• **Directions**: Line by line, restate the listing below without any change.

BEGIN Task inputs

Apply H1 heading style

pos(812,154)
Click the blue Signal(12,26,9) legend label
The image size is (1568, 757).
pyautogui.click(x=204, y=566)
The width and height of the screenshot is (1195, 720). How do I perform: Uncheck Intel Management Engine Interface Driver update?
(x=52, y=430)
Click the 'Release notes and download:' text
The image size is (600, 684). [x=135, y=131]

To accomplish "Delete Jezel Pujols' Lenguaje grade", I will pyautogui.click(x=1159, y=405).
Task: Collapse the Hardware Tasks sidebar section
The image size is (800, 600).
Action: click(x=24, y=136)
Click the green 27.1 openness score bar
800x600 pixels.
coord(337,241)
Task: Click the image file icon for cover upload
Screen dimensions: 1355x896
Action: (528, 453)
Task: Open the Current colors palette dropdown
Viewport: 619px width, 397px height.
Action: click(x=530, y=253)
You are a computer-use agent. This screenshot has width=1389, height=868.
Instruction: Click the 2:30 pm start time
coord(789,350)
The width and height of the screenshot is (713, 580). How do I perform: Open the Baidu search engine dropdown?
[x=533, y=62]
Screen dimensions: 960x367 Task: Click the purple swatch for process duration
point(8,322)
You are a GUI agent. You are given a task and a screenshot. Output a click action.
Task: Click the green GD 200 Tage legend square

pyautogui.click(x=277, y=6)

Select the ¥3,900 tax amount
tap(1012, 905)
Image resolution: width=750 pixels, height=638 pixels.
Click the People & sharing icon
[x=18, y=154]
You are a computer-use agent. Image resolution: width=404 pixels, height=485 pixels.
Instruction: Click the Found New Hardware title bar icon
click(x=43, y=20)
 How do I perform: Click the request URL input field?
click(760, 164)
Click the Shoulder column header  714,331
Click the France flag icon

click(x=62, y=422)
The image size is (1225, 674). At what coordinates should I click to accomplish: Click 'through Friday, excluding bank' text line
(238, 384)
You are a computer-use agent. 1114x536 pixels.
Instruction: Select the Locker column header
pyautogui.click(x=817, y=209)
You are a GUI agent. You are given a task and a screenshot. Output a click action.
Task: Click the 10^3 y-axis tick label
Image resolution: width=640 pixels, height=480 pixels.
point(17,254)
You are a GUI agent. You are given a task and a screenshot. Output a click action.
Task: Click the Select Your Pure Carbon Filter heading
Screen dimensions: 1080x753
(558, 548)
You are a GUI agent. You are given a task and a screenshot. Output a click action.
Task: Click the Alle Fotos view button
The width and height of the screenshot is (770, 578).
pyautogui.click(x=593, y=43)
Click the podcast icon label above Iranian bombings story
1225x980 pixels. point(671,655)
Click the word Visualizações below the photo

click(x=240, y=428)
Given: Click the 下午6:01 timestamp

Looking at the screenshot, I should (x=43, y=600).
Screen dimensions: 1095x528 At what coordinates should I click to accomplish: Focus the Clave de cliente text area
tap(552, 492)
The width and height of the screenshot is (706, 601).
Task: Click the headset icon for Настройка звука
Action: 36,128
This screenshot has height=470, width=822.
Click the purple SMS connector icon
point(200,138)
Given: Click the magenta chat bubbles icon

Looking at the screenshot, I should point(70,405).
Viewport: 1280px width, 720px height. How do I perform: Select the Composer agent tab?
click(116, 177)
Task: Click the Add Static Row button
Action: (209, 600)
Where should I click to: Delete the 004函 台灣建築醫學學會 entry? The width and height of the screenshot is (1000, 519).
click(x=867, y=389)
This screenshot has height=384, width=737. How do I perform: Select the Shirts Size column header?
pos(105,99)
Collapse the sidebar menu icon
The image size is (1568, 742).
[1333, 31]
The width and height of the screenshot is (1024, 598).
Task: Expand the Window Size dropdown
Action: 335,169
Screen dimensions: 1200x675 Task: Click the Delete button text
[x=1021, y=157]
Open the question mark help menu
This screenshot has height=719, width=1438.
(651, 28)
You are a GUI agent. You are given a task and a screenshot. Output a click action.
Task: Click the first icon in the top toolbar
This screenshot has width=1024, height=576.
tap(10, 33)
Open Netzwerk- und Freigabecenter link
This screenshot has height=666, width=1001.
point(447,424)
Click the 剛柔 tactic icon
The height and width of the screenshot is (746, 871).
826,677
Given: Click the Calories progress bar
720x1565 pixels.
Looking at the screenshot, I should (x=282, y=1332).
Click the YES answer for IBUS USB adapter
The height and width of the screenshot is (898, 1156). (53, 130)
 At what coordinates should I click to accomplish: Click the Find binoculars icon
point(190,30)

END Task inputs

• **Result of the task**:
Apply H1 heading style

pos(812,154)
Click the blue Signal(12,26,9) legend label
The image size is (1568, 757).
pyautogui.click(x=204, y=566)
The width and height of the screenshot is (1195, 720). How do I perform: Uncheck Intel Management Engine Interface Driver update?
(x=52, y=430)
Click the 'Release notes and download:' text
The image size is (600, 684). [x=135, y=131]

To accomplish "Delete Jezel Pujols' Lenguaje grade", I will pyautogui.click(x=1159, y=405).
Task: Collapse the Hardware Tasks sidebar section
The image size is (800, 600).
Action: click(x=24, y=136)
Click the green 27.1 openness score bar
800x600 pixels.
coord(337,241)
Task: Click the image file icon for cover upload
Screen dimensions: 1355x896
Action: (528, 453)
Task: Open the Current colors palette dropdown
Viewport: 619px width, 397px height.
Action: click(x=530, y=253)
You are a computer-use agent. This screenshot has width=1389, height=868.
Instruction: Click the 2:30 pm start time
coord(789,350)
The width and height of the screenshot is (713, 580). How do I perform: Open the Baidu search engine dropdown?
[x=533, y=62]
Screen dimensions: 960x367 Task: Click the purple swatch for process duration
point(8,322)
You are a GUI agent. You are given a task and a screenshot. Output a click action.
Task: Click the green GD 200 Tage legend square

pyautogui.click(x=277, y=6)

Select the ¥3,900 tax amount
tap(1012, 905)
Image resolution: width=750 pixels, height=638 pixels.
Click the People & sharing icon
[x=18, y=154]
You are a computer-use agent. Image resolution: width=404 pixels, height=485 pixels.
Instruction: Click the Found New Hardware title bar icon
click(x=43, y=20)
 How do I perform: Click the request URL input field?
click(760, 164)
Click the Shoulder column header  714,331
Click the France flag icon

click(x=62, y=422)
The image size is (1225, 674). At what coordinates should I click to accomplish: Click 'through Friday, excluding bank' text line
(238, 384)
You are a computer-use agent. 1114x536 pixels.
Instruction: Select the Locker column header
pyautogui.click(x=817, y=209)
You are a GUI agent. You are given a task and a screenshot. Output a click action.
Task: Click the 10^3 y-axis tick label
Image resolution: width=640 pixels, height=480 pixels.
point(17,254)
You are a GUI agent. You are given a task and a screenshot. Output a click action.
Task: Click the Select Your Pure Carbon Filter heading
Screen dimensions: 1080x753
(558, 548)
You are a GUI agent. You are given a task and a screenshot. Output a click action.
Task: Click the Alle Fotos view button
The width and height of the screenshot is (770, 578).
pyautogui.click(x=593, y=43)
Click the podcast icon label above Iranian bombings story
1225x980 pixels. point(671,655)
Click the word Visualizações below the photo

click(x=240, y=428)
Given: Click the 下午6:01 timestamp

Looking at the screenshot, I should (x=43, y=600).
Screen dimensions: 1095x528 At what coordinates should I click to accomplish: Focus the Clave de cliente text area
tap(552, 492)
The width and height of the screenshot is (706, 601).
Task: Click the headset icon for Настройка звука
Action: 36,128
This screenshot has height=470, width=822.
Click the purple SMS connector icon
point(200,138)
Given: Click the magenta chat bubbles icon

Looking at the screenshot, I should point(70,405).
Viewport: 1280px width, 720px height. How do I perform: Select the Composer agent tab?
click(116, 177)
Task: Click the Add Static Row button
Action: (209, 600)
Where should I click to: Delete the 004函 台灣建築醫學學會 entry? The width and height of the screenshot is (1000, 519).
click(x=867, y=389)
This screenshot has height=384, width=737. How do I perform: Select the Shirts Size column header?
pos(105,99)
Collapse the sidebar menu icon
The image size is (1568, 742).
[1333, 31]
The width and height of the screenshot is (1024, 598).
Task: Expand the Window Size dropdown
Action: 335,169
Screen dimensions: 1200x675 Task: Click the Delete button text
[x=1021, y=157]
Open the question mark help menu
This screenshot has height=719, width=1438.
(651, 28)
You are a GUI agent. You are given a task and a screenshot. Output a click action.
Task: Click the first icon in the top toolbar
This screenshot has width=1024, height=576.
tap(10, 33)
Open Netzwerk- und Freigabecenter link
This screenshot has height=666, width=1001.
point(447,424)
Click the 剛柔 tactic icon
The height and width of the screenshot is (746, 871).
826,677
Given: Click the Calories progress bar
720x1565 pixels.
Looking at the screenshot, I should (x=282, y=1332).
Click the YES answer for IBUS USB adapter
The height and width of the screenshot is (898, 1156). (53, 130)
 At what coordinates should I click to accomplish: Click the Find binoculars icon
point(190,30)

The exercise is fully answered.